Journée internationale de la femme africaine : une mémoire à réhabiliter, un héritage à célébrer. 

Par Aïssatou Chérif Baldé

Célébrée chaque 31 juillet, la Journée internationale de la femme africaine demeure l’une des commémorations les moins médiatisées du continent

Pourtant, depuis plus de soixante ans, elle rend hommage au rôle historique des femmes africaines dans les luttes pour la libération, la justice et le développement de l’Afrique. Entre mémoire, héritage et défis contemporains, cette journée invite à une réflexion sur la place de la femme africaine dans la construction de l’avenir du continent.

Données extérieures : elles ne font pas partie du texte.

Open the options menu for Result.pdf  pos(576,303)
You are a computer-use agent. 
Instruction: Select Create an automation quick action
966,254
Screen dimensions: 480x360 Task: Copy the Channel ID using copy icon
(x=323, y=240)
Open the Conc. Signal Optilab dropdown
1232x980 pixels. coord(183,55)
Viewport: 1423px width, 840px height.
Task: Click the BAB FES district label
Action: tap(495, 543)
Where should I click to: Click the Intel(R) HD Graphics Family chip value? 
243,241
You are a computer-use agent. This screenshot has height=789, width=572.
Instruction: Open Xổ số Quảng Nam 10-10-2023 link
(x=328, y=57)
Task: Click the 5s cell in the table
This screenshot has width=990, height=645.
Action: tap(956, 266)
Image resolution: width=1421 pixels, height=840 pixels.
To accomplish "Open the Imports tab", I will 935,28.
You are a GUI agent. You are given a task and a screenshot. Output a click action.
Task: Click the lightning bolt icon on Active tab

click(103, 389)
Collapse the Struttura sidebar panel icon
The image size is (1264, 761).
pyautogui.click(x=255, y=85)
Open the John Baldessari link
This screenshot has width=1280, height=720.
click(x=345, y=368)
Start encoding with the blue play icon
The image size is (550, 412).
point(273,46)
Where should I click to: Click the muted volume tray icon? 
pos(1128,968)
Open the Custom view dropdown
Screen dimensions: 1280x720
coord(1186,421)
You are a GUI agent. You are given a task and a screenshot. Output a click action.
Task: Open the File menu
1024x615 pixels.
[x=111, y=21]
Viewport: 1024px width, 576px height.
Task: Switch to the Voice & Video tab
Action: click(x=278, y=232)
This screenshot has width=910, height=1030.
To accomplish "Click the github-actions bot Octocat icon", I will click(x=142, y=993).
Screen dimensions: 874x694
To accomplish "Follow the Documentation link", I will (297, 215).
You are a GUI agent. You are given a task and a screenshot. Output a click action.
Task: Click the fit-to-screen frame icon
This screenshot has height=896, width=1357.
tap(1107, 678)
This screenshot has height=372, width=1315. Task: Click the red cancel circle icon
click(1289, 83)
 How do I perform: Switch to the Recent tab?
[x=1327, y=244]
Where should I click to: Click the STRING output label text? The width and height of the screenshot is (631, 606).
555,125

Une journée née d’un engagement panafricain

La Journée internationale de la femme africaine trouve son origine le 31 juillet 1962, à l’occasion du premier congrès de l’Organisation panafricaine des femmes (PAWO). Réunies à Dar es Salaam, en Tanzanie, des représentantes venues de plusieurs pays africains fondent alors la première grande organisation continentale de femmes, d’abord connue sous le nom de Conférence des femmes africaines (CFA).

Cette initiative s’inscrivait dans le contexte des indépendances africaines et traduisait la volonté des femmes de participer pleinement aux combats pour la libération politique, sociale et économique du continent.

Pour de nombreux observateurs, cette journée reste encore insuffisamment valorisée. Selon cette analyse, ce déficit de reconnaissance s’explique notamment par un manque d’engagement politique en faveur de la promotion de cette mémoire historique, au profit de références culturelles extérieures au continent.

Des figures féminines qui ont façonné l’histoire de l’Afrique

L’histoire africaine est riche de femmes d’exception qui ont marqué leur époque par leur courage, leur leadership et leur engagement.

Parmi les figures emblématiques figurent Yaa Asantewaa, héroïne de l’Empire ashanti dans l’actuel Ghana, Ana Nzinga, souveraine des royaumes de Ndongo et de Matamba en Angola, ou encore Sarraounia, reine de la communauté Azna dans l’actuel Niger.

Au fil des décennies, d’autres femmes ont poursuivi ce combat pour la liberté et la dignité des peuples africains. On peut notamment citer Hadja M’mah Fory Bangoura et M’balia Camara en Guinée, ainsi que des figures majeures de la lutte contre l’apartheid comme Winnie Mandela et Miriam Makeba.

Le monde des lettres a également largement contribué à l’émancipation intellectuelle de la femme africaine. Les écrivaines sénégalaises Mariama Bâ et Aminata Sow Fall ont profondément marqué la littérature africaine. Aujourd’hui encore, cette relève est assurée par des auteures de renommée internationale telles que la Nigériane Chimamanda Ngozi Adichie et la Sénégalaise Fatou Diome.

Une femme au cœur des transformations du continent

À travers les différentes périodes de l’histoire africaine, la femme a joué un rôle déterminant dans les dynamiques politiques, sociales, économiques et culturelles.

Malgré les nombreuses contraintes socioculturelles auxquelles elles ont été confrontées, les femmes africaines ont continuellement démontré leur capacité d’innovation, de résilience et de leadership.

Elles disposent, selon cette vision, de toutes les ressources nécessaires pour impulser des changements durables, promouvoir l’autonomie, encourager la créativité et participer pleinement au développement du continent.

Les ambitions fondatrices et les défis actuels

À sa création, le mouvement panafricain des femmes poursuivait plusieurs objectifs majeurs : soutenir la libération complète de l’Afrique, lutter contre l’apartheid, promouvoir la justice et défendre les droits fondamentaux des peuples africains.

Ces priorités répondaient directement aux réalités politiques et sociales de l’époque.

L’auteure estime toutefois que certaines organisations féminines contemporaines se sont progressivement éloignées de ces ambitions initiales en privilégiant des modèles inspirés des références occidentales ou orientales, au détriment d’approches davantage ancrées dans les réalités africaines.

Selon cette analyse, les sociétés africaines précoloniales connaissaient souvent une répartition plus souple des rôles entre les hommes et les femmes. Cette organisation aurait été profondément transformée par les influences culturelles et religieuses introduites au fil des conquêtes et de la colonisation.

Construire l’avenir à partir des réalités africaines

Si des avancées importantes ont été réalisées en matière de droits et de participation des femmes, beaucoup reste à accomplir pour favoriser un épanouissement pleinement adapté aux réalités africaines.

L’auteure plaide pour des relations entre les femmes et les hommes fondées sur la complémentarité, l’égalité, l’autonomie et le respect mutuel. Une vision qui reconnaît les différences sans les transformer en inégalités.

À l’occasion de cette Journée internationale de la femme africaine, elle invite à redécouvrir l’héritage des pionnières du continent et à faire de l’univers culturel africain une source d’inspiration pour les générations présentes et futures.